No me gustan las grandes exhibiciones de catolicismo. No van con nuestro espíritu. Veo a una mujer casada que lleva colgando un enorme crucifijo, y no puedo evitar pensar que parece un obispo. Pero no es un obispo: tiene cinco hijos. Mamá, ¿por qué te pones eso? Veo a un señor en el tren rezando el rosario. Y sé que está rezando el rosario porque lleva en las manos un rosario kilométrico, digno del cíngulo de un fraile capuchino. Oiga, señor, ¿eso es un collar?
No me convence.
Cosa distinta son los signos sencillos: un pequeño crucifijo en la mesa de trabajo, un escapulario que no te quitas cuando te bañas en la piscina, una imagen de la Virgen en el salón de tu casa… Creo en esos signos. Y en mi alzacuellos.

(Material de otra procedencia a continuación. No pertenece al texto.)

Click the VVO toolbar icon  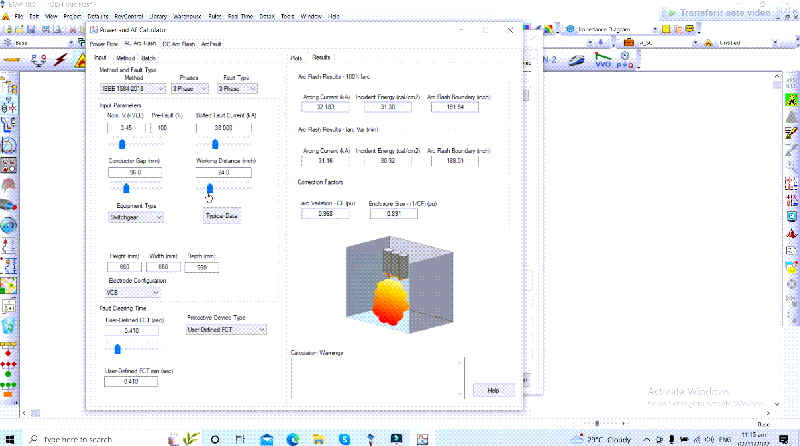pos(603,61)
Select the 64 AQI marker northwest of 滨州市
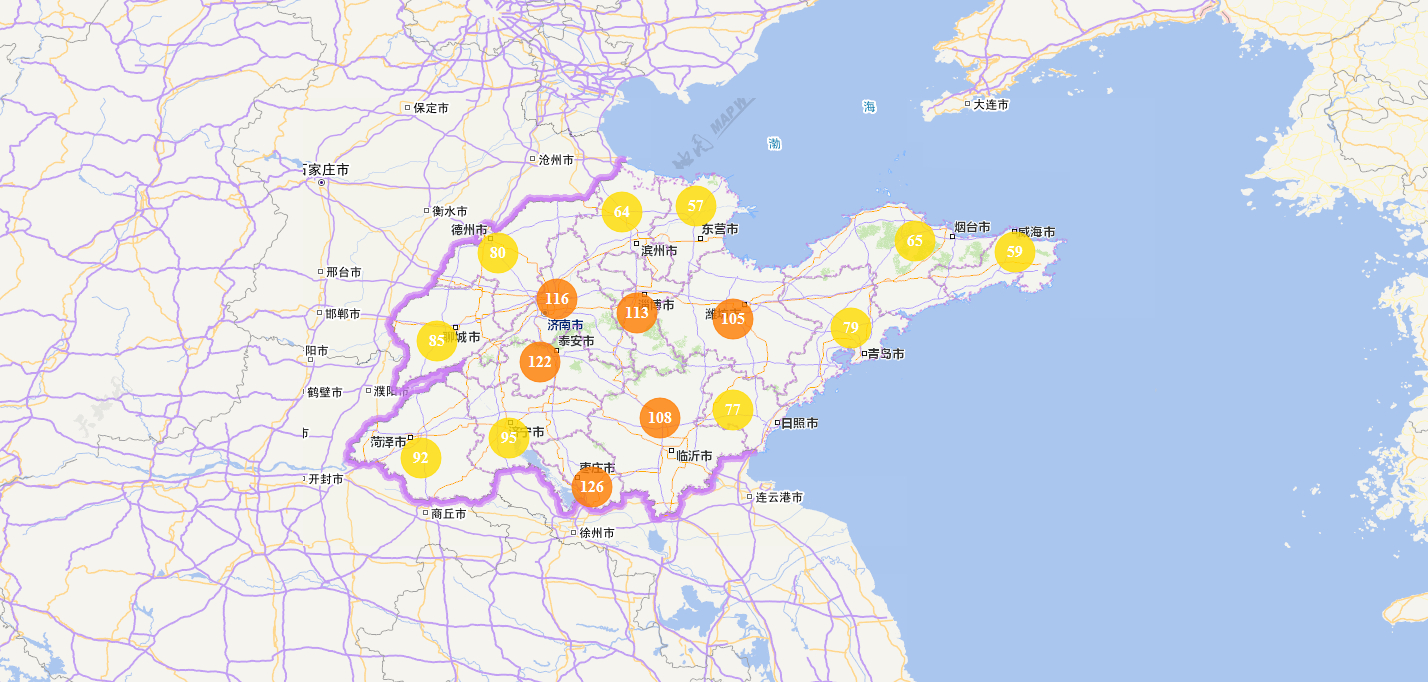This screenshot has height=682, width=1428. (622, 210)
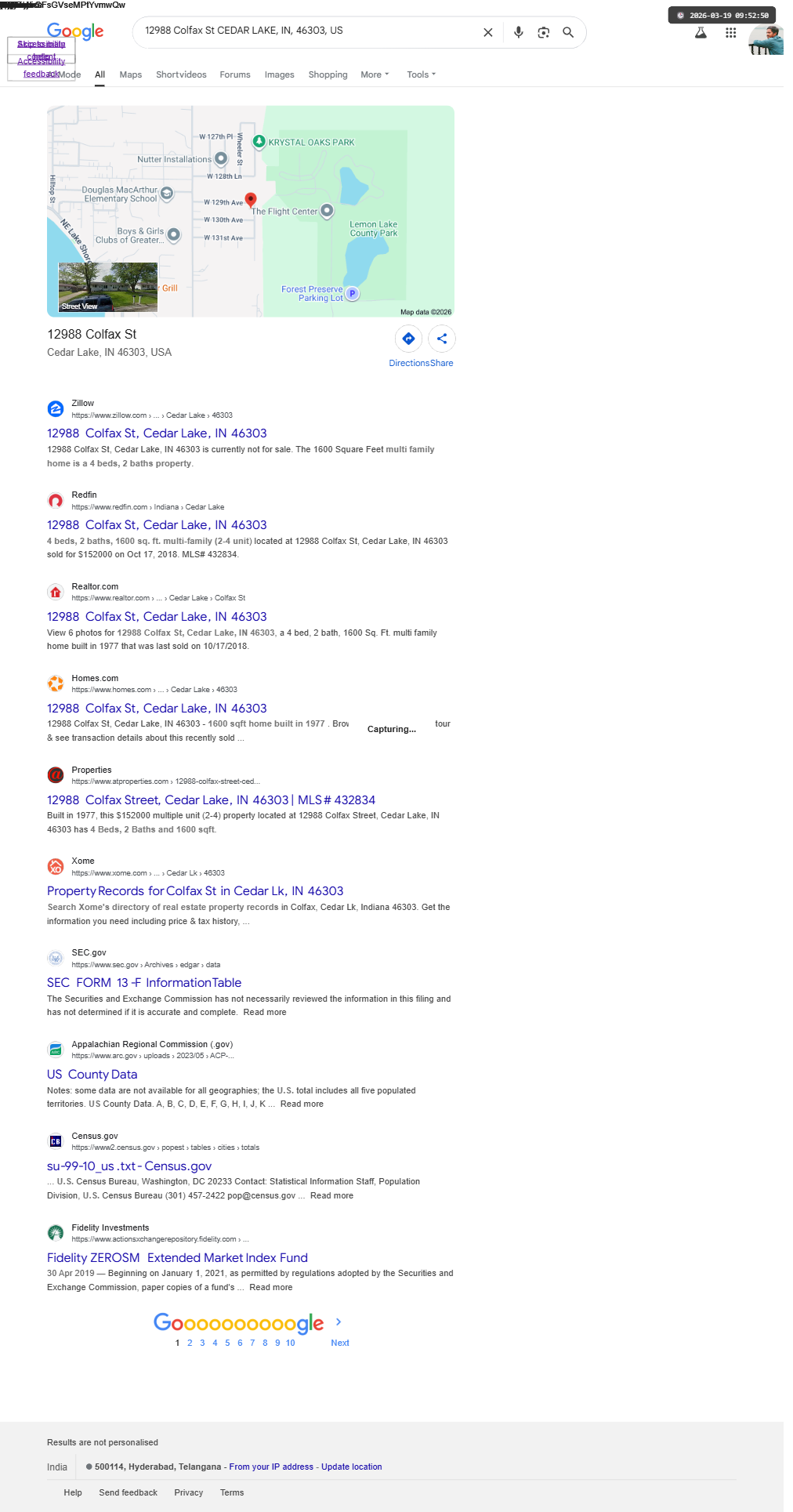Open the Street View thumbnail
The image size is (793, 1512).
(108, 287)
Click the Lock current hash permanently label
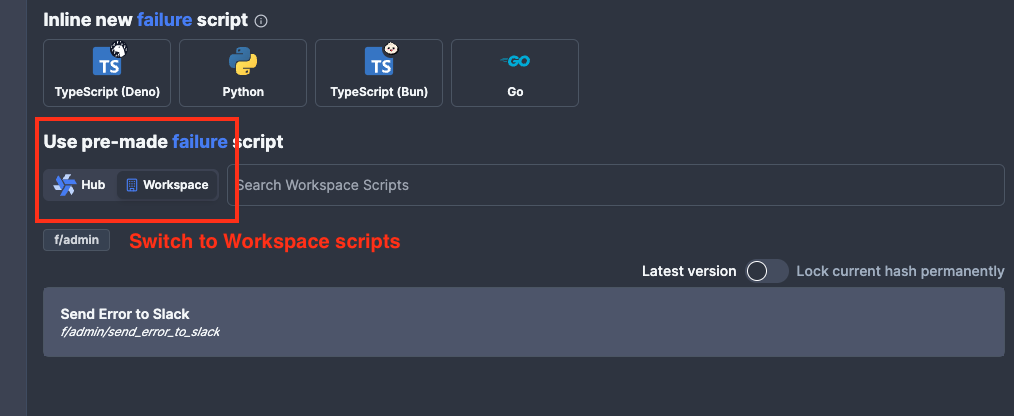Screen dimensions: 1014x416 point(900,271)
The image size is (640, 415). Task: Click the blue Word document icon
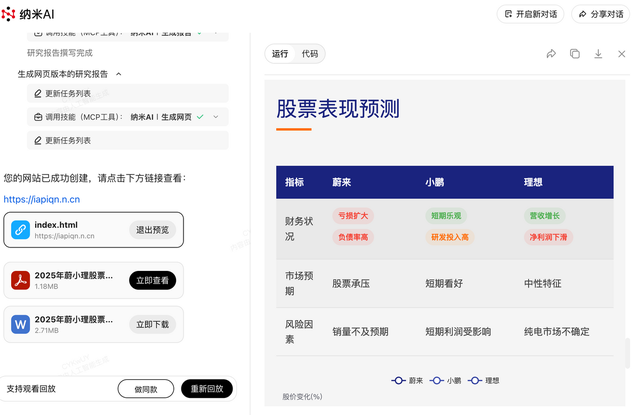coord(20,324)
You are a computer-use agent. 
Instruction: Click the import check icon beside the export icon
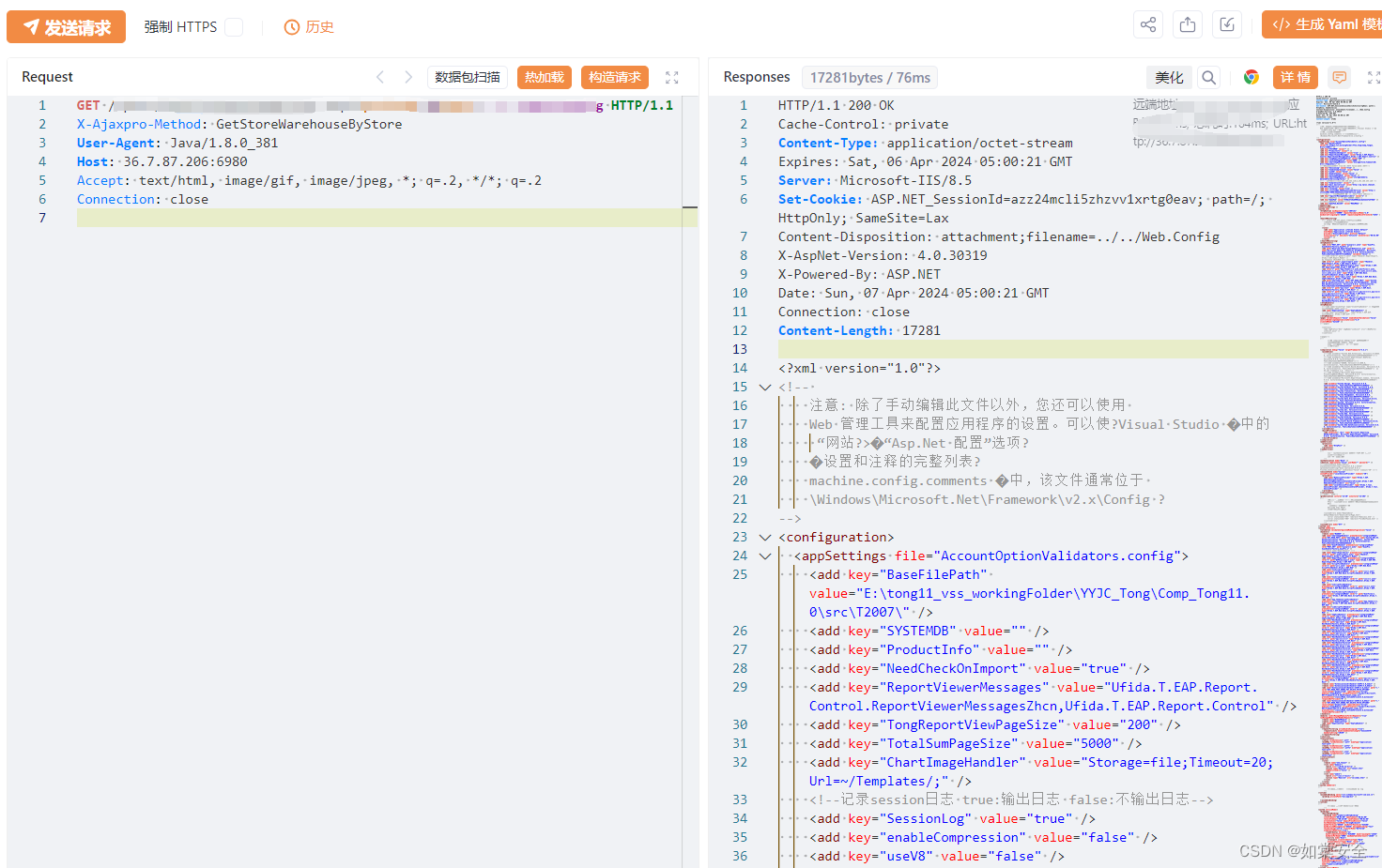click(1226, 24)
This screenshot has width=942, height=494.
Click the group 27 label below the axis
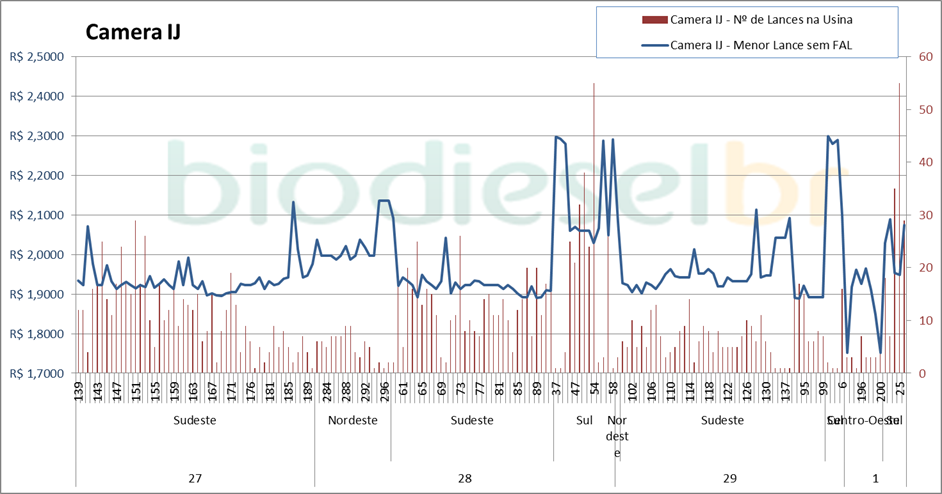(x=195, y=479)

Pero no hace falta vociferar. Lo nuestro es mucho más natural. Estamos enamorados y se nos nota en la cara. Nada hay oculto que no llegue a descubrirse. Sales de rezar, o de comulgar, y estás radiante. ¿Qué te pasa? Se te ve feliz. Es que he estado con Dios. Y esa sonrisa, y la alegría que transmites, te sientan mejor que el ir gritando: «¡Soy católico!».